Does anyone know if there's some form of hack to get Office 2013 working on Windows XP? Officially it only works on Windows 7 or 8.
I ask because my work place recently gave out all of its old Windows XP PCs to staff and they were then all told they could purchase Office though Microsoft's Home Use Program. That was great until Microsoft released Office 2013, as our software assurance kicked in and the Home Use Program software changed from 2010 to 2013. Now people have bought it and can't use it on the PCs they were given.
Microsoft doesn't let you switch back to 2010 on the Home Use program, or let you downgrade the product after purchase either. The people that got in early are fine with their Office 2010, but the others are now all pretty screwed. I don't have any way of legally upgrading the PCs to Windows 7 either, as they'd have to be onsite for my licences.
Really don't get why MS does stuff like this. I understand that they want people off XP and onto W7/W8 but for many people, especially in small/medium businesses, the idea of updating a familiar, perfectly functional OS just for the sake of an updated office suite that they probably don't even really need in most cases is... ridiculous. It's such a nasty, cynical move.
40% of desktop users are still using XP for a reason. In a sane world, a company would be fucking delighted that their product was still so popular after 10 years.
It's a shame LibreOffice is a bit shoddy and that there's no real Exchange alternative otherwise Linux would have a really good argument for enterprise desktop use, now.
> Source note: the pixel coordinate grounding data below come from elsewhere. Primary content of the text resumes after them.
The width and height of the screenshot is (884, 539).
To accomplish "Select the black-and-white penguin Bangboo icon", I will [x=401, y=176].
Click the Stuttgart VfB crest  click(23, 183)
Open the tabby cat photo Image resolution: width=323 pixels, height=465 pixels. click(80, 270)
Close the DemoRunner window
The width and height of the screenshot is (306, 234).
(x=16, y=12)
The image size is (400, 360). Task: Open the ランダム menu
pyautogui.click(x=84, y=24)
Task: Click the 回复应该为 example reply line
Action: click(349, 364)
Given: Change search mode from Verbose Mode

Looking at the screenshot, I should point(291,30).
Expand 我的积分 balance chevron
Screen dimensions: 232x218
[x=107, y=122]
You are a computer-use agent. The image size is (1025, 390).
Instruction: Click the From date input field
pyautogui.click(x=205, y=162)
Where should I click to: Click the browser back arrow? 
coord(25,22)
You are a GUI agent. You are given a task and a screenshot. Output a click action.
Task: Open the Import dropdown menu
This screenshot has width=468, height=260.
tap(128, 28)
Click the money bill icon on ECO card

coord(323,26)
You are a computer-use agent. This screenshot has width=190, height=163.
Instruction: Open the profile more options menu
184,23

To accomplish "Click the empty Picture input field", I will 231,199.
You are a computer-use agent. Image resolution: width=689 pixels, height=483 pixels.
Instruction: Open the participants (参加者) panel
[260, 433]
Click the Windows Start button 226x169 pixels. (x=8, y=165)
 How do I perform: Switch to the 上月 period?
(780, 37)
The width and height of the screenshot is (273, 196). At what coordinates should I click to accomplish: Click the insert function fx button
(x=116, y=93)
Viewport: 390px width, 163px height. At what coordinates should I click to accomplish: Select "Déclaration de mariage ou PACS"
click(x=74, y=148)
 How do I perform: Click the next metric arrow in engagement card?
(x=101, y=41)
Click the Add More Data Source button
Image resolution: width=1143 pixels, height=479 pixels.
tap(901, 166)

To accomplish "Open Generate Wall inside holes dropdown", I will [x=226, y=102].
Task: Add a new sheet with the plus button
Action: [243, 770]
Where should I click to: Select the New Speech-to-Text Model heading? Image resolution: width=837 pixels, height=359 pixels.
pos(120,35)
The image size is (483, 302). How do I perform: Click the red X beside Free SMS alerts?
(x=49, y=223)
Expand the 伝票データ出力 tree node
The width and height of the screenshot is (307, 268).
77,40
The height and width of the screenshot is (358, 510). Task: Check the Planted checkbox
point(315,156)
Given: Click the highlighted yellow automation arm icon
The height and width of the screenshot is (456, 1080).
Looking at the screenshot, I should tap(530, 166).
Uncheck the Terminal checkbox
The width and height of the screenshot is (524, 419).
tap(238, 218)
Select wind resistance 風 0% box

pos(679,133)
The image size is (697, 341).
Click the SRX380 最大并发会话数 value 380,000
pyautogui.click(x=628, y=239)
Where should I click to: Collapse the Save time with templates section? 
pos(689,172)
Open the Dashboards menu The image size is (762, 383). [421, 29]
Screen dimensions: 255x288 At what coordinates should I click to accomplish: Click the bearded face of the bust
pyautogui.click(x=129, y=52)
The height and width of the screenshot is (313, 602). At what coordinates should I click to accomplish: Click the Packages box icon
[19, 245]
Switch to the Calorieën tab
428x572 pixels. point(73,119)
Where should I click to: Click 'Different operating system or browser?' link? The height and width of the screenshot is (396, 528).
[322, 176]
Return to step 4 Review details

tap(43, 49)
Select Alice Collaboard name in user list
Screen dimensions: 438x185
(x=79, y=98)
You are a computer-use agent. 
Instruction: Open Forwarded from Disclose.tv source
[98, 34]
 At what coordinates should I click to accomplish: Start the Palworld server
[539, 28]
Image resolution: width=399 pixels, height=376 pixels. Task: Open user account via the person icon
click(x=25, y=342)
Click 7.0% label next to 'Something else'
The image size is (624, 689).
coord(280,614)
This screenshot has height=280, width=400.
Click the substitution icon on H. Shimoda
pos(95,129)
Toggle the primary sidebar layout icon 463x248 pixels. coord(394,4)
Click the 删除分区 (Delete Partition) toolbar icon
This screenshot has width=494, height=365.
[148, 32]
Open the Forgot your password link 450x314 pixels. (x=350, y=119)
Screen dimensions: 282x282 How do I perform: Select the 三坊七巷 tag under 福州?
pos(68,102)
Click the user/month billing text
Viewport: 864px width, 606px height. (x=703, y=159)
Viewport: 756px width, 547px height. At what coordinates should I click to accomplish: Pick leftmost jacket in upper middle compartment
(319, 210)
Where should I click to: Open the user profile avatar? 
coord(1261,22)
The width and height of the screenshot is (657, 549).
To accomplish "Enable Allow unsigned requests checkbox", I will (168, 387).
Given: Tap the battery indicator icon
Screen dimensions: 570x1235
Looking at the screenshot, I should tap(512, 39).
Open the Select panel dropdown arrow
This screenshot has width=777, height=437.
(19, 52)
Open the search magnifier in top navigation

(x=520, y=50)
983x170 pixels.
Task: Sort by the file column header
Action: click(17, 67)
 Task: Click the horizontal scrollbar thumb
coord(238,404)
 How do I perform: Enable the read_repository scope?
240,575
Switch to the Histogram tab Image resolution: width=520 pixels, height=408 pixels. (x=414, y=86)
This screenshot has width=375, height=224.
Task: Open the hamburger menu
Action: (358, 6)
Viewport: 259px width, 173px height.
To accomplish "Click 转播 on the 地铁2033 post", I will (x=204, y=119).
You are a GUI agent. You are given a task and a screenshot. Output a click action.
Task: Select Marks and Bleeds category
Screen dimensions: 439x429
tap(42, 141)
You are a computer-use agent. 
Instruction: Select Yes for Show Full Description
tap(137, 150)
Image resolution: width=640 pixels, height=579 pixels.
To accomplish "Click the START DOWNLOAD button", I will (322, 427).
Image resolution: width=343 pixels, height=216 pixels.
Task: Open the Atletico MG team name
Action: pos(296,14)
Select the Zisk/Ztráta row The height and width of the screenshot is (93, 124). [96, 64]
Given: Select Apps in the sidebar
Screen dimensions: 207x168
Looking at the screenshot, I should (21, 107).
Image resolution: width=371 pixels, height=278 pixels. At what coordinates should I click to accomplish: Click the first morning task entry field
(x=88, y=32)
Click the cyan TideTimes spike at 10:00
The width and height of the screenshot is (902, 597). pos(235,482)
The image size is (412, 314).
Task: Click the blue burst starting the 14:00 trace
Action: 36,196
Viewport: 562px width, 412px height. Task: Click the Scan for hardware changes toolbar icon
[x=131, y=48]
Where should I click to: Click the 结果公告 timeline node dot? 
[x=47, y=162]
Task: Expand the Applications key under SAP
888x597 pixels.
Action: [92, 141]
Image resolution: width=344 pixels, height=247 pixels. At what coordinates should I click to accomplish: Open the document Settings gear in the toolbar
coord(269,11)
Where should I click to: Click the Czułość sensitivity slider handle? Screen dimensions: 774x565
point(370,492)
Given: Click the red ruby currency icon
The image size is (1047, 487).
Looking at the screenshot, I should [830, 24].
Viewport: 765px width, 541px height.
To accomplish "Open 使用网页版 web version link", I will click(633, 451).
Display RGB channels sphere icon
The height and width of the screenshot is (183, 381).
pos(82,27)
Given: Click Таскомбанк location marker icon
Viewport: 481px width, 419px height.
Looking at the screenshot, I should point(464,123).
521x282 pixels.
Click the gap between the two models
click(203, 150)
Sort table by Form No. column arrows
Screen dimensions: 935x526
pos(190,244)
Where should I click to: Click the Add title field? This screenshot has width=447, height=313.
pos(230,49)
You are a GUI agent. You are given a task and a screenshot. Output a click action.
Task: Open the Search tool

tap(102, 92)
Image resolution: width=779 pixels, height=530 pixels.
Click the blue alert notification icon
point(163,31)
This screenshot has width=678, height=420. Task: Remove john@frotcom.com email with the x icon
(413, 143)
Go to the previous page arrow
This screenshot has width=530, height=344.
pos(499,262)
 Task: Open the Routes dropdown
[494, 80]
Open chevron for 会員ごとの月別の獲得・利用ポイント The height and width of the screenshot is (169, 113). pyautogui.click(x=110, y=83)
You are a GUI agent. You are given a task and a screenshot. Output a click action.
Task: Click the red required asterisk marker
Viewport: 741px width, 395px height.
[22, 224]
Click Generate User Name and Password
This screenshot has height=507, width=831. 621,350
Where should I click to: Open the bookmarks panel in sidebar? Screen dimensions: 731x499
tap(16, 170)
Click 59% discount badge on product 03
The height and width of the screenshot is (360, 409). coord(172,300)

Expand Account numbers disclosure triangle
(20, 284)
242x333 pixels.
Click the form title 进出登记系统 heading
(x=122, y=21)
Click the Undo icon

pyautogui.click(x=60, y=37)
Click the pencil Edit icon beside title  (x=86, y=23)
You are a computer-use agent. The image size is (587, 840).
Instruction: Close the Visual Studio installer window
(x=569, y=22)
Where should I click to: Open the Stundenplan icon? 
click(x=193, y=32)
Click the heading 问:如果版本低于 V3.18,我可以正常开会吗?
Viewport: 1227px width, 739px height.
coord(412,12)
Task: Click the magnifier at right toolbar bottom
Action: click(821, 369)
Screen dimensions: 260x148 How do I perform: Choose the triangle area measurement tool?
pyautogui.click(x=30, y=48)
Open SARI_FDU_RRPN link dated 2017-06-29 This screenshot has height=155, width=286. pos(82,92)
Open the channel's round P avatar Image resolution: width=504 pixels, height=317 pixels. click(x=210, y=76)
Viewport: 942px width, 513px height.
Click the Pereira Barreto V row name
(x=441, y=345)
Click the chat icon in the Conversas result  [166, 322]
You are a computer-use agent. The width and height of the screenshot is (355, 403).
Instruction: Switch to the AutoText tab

I get why Microsoft have made Office 2013 only compatible with Windows 7 and 8. It's the fact I can't change the Home Use Program to sell anything other than Office 2013 now, and they gave us absolutely no notice that it was going to change. People are now angry at us because we've told them to go and buy something that doesn't work.
I can understand them dropping XP support, but Vista seems a bit weird. Less than 3 1/2 years ago it was MS's primary OS, and it shares a huge amount architecturally with Windows 7.